» **Job**
In the data below, begin at the line that has "1568x631 pixels." and stop after the line that has "click(1501, 463)". Rewrite those lines with "options menu" replaced by "actions menu", leave everything else unchanged, and leave the pictures out.
-*-
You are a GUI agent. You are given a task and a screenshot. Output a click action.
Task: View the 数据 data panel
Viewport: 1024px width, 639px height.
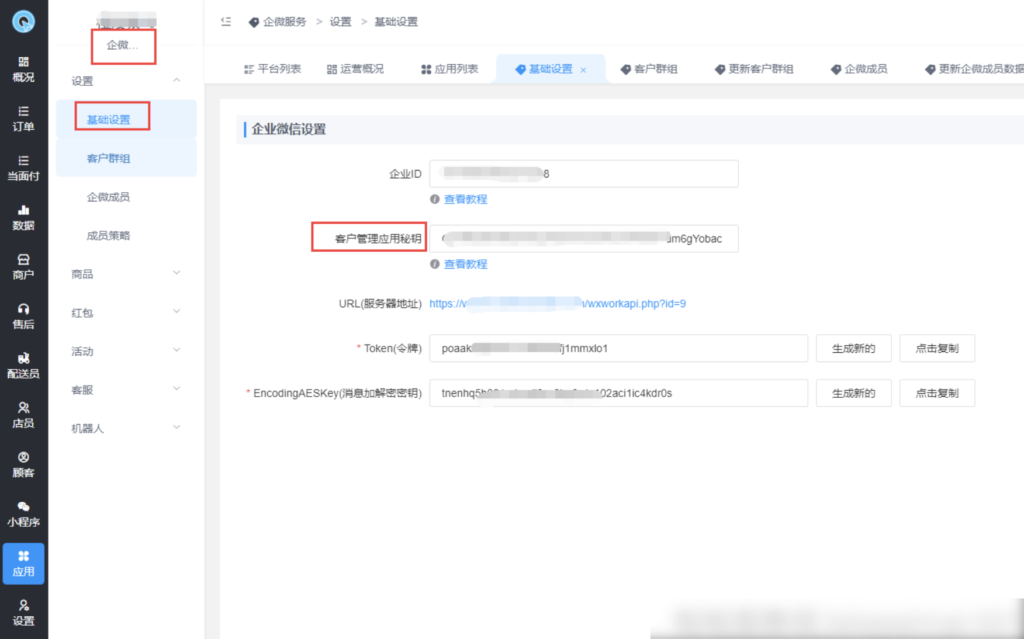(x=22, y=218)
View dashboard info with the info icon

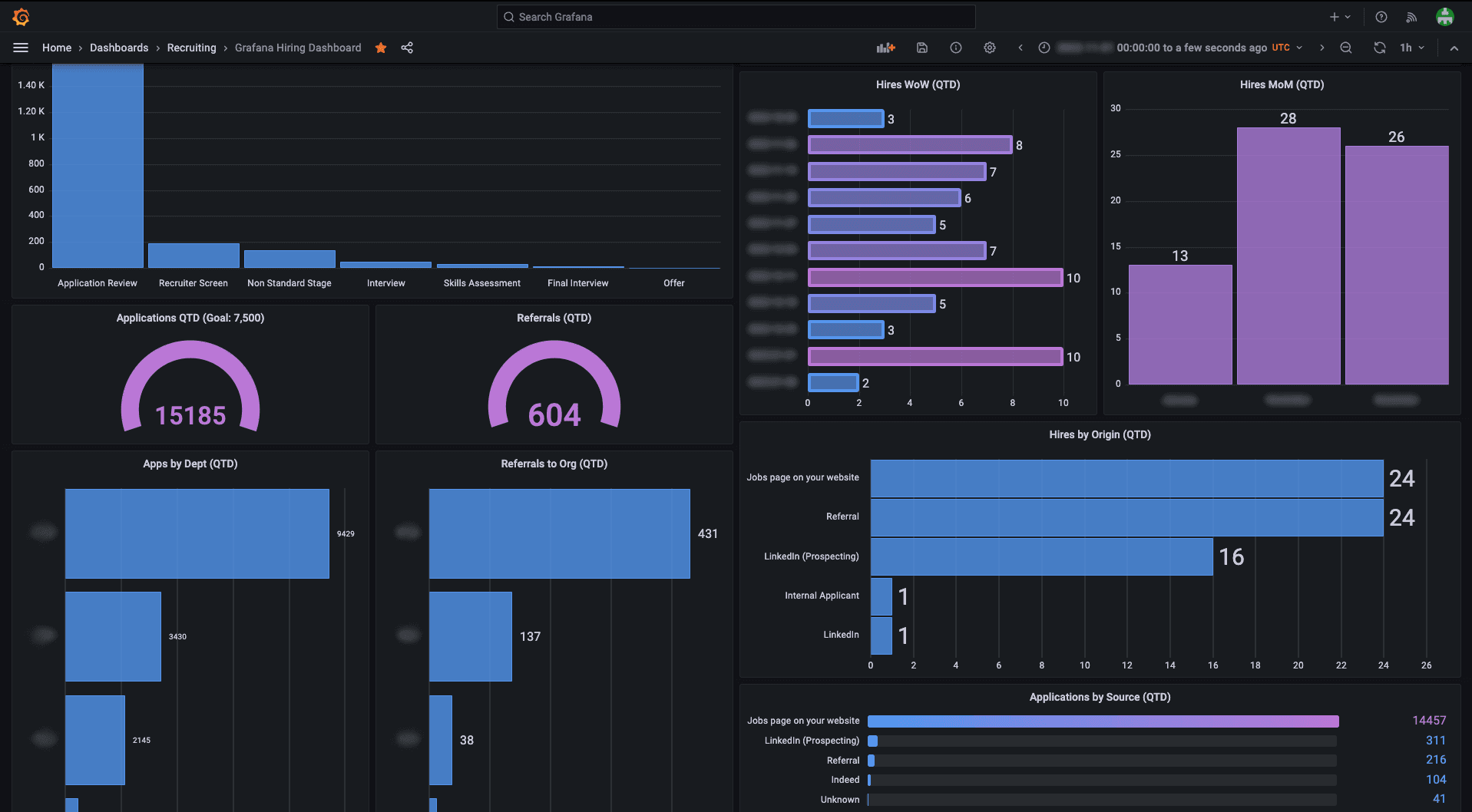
-*-
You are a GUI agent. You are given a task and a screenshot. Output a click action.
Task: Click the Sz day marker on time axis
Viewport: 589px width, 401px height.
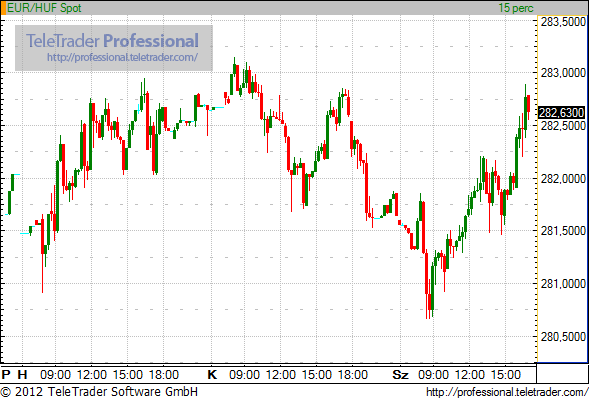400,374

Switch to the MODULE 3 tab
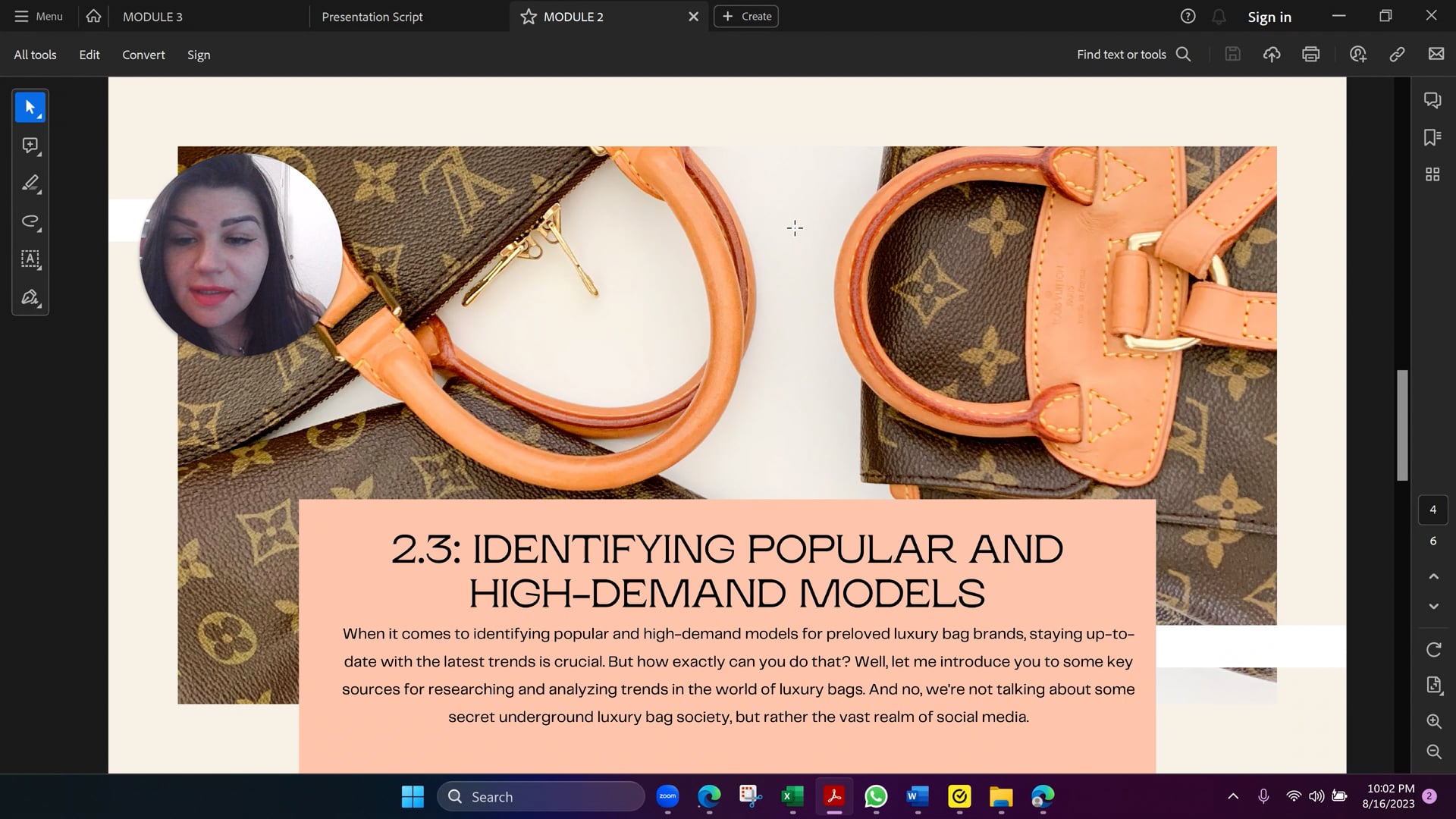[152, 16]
-*-
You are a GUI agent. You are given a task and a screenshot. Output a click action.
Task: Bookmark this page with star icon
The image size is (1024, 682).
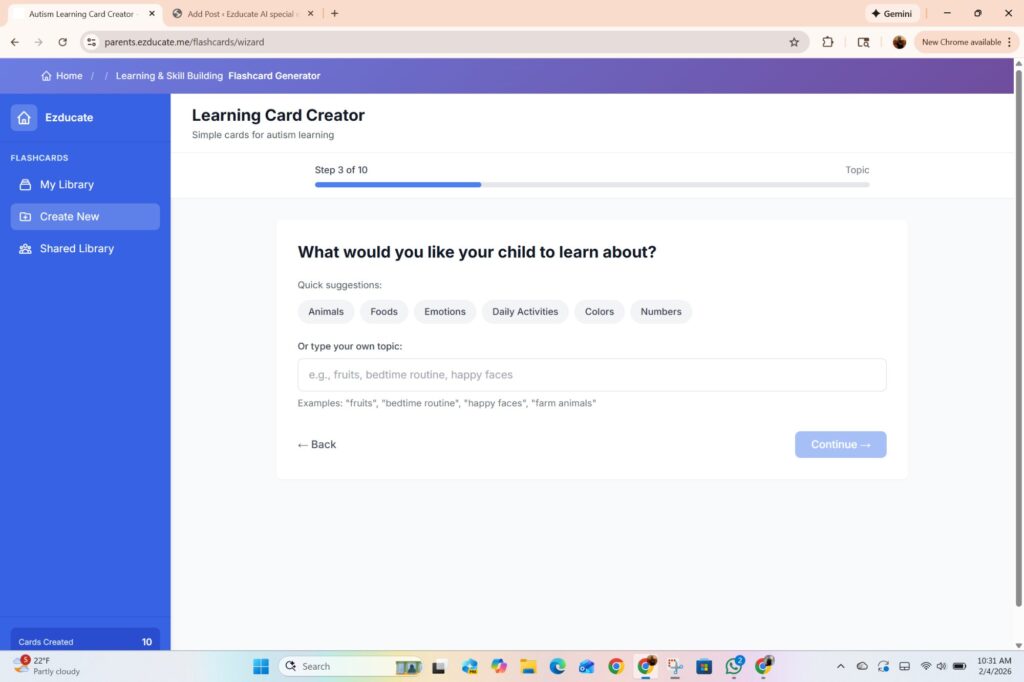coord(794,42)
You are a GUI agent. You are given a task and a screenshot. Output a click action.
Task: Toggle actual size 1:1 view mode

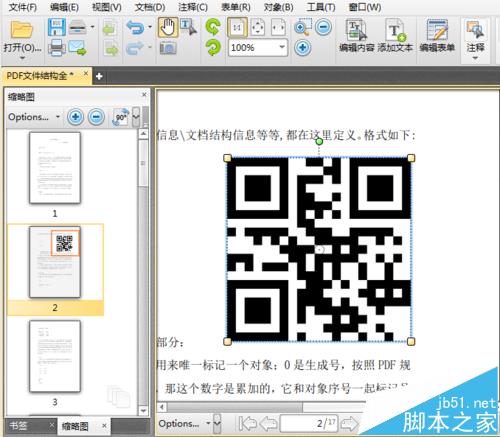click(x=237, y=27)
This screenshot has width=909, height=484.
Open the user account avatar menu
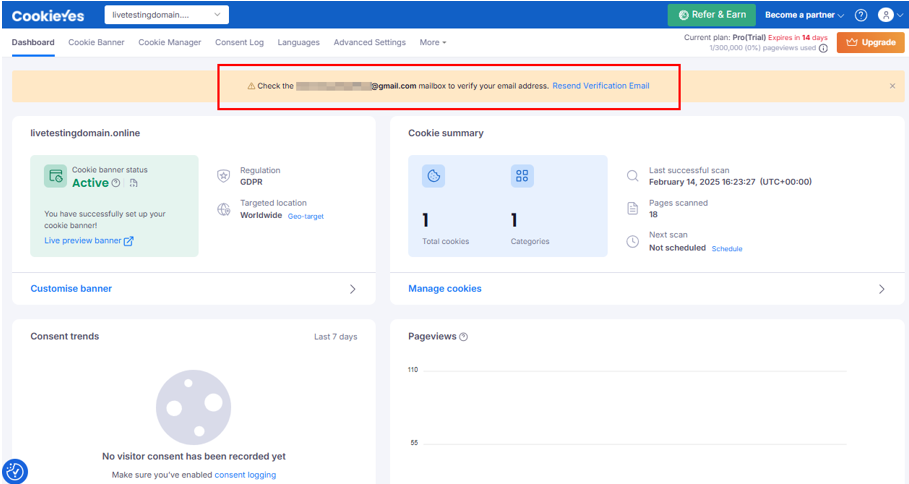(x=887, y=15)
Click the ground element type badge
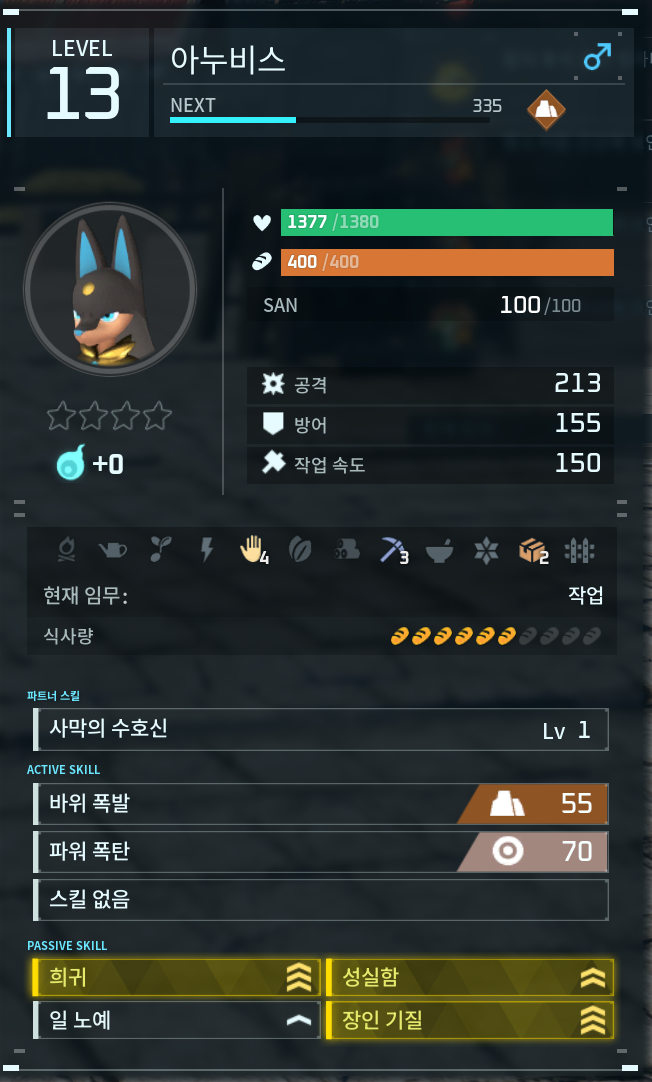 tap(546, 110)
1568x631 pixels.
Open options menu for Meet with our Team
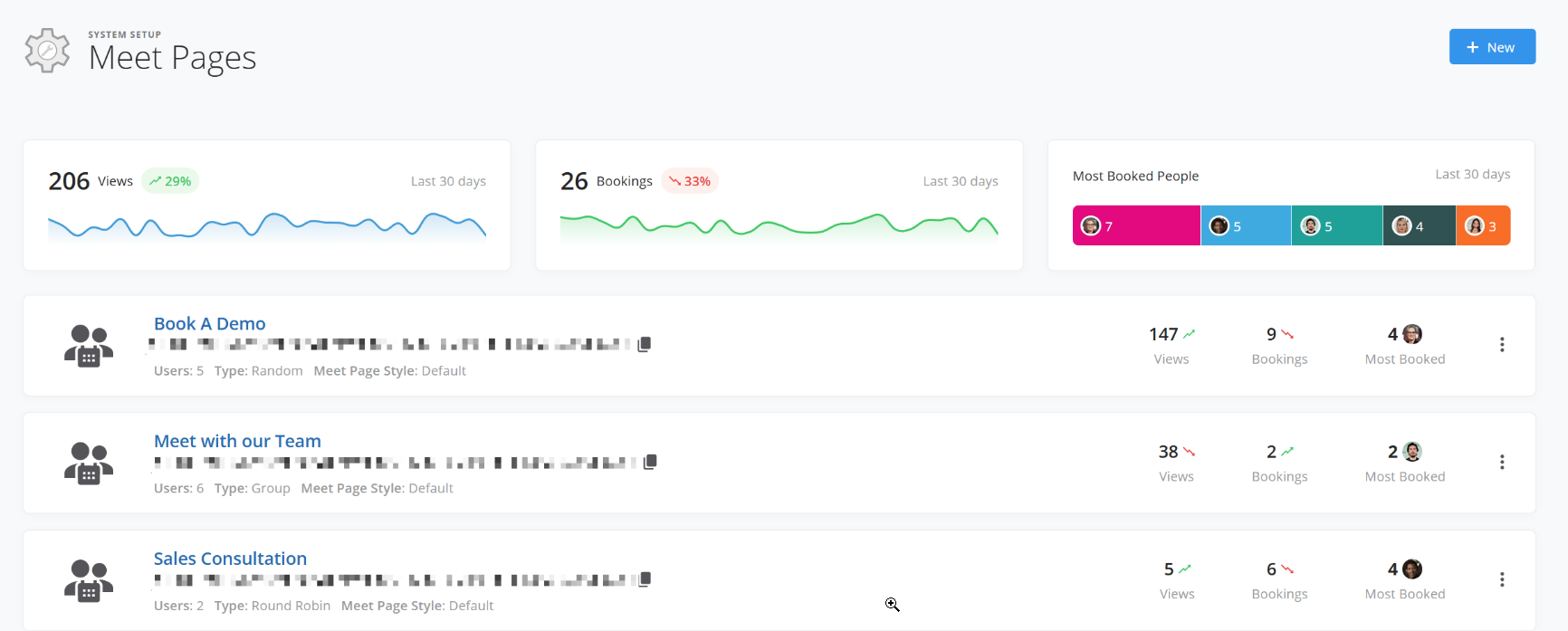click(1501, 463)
-*-
» **Result for this task**
1568x631 pixels.
Open actions menu for Meet with our Team
click(1501, 463)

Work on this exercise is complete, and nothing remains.